What Recovery Means to Me

 

Long ago, I was a case manager in one of Rhode Island’s Community Mental Health Centers. I was well acquainted with mental illnesses and had the same low expectations for “chronicity” and “maintenance” that all my colleagues held. I thought inside that box for years, until acquiring my own diagnosis and needing something more. I didn’t know it had a name, but I knew what it was when I first attended a support group meeting.

I have a theory. Let’s call it the “theory of diminishing expectations.” It goes something like this: you work with a provider for a while and attain a certain level of stability—not recovery—and that level is duly noted in your record and becomes your “baseline”: the level at which you are expected to function. Then, you are transferred to another provider and don’t quite meet that level. The new, lower, level is recorded as your baseline and you go on to the next provider. The next provider expects a lower level, and unless you exceed expectations, your level will appear to be declining. Basically, the system—with its high turnover rate and non-recovery orientation—traps people in a system of diminishing expectations. People don’t recover because no one expects them to.

Contrast that with mutual support groups, where recovery is emphasized along with practical steps and know-how from peers. Certainly, mutual support is no substitute for the formal treatment system, but it sure is complementary. Instead of “maintenance” and “chronicity”. Mutual support group members expect change. Recovery is not the return to some previous way of being (although many new people come in hoping for that exact experience), it is the moving forward having consolidated the new experiences and new information contained in the experience of mental illness. It is living life fully with the life-changing experience that is mental illness. It is finding a new niche, discovering new strengths and abilities, applying a new measuring stick to progress and setbacks, making new adjustments in oneself and among others, and “finding one’s feet” in very fluid occurrences.

How do we get there?

I have another theory. “Support is to recovery as carbon is to life.” We get to recovery by being with others who are making the same journey, who have the same questions and uncertainties and the same need for reassurance that we are not alone. We get to recovery by asking “is this normal?” and hearing from others that the “abnormal” is, in fact, ordinary when you live with mental illness and that that is okay. We get to recovery when there are examples in the room of people who are just a little farther down the road than we are, just a little more hopeful than we are, just a little more settled than we are. We get to recovery with others. But we do the work of recovering ourselves. Having a group makes it easier and less lonely.

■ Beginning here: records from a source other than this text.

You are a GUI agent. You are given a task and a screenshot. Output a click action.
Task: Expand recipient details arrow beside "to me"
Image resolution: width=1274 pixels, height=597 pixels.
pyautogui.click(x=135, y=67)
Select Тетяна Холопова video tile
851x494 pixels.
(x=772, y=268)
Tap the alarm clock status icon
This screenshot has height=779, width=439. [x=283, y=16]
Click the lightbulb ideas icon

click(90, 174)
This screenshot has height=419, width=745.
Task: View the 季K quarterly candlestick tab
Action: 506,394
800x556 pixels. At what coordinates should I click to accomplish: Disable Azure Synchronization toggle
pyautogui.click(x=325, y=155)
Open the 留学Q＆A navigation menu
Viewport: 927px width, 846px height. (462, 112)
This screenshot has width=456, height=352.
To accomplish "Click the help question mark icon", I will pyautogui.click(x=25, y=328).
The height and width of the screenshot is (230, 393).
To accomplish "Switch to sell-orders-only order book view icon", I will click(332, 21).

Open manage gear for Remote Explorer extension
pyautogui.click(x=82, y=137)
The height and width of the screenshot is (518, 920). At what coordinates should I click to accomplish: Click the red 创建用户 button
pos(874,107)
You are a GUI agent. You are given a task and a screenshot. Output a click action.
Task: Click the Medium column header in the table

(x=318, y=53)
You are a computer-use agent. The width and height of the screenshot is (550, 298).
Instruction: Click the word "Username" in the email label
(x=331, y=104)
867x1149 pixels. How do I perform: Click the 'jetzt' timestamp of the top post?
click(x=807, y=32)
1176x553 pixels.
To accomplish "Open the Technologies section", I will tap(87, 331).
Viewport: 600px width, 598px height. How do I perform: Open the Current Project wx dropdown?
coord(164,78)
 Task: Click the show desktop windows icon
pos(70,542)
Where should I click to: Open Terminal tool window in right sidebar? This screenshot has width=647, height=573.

I am not fond of the word "recovery". It implies too much that something was broken and is now fixed and I don’t think of any of us as broken people. I think we are extraordinary people living extraordinary lives which require extraordinary effort at times, bearing extraordinary rewards. Alternatives to “recovery” are words like “transformation”, “renaissance”, “recuperation”, “revitalization”, and “rehabilitation”. None of them quite capture the experience of the attitudinal and lifestyle shifts which take place when someone lives well with mental illness. And that is, after all, the goal for all.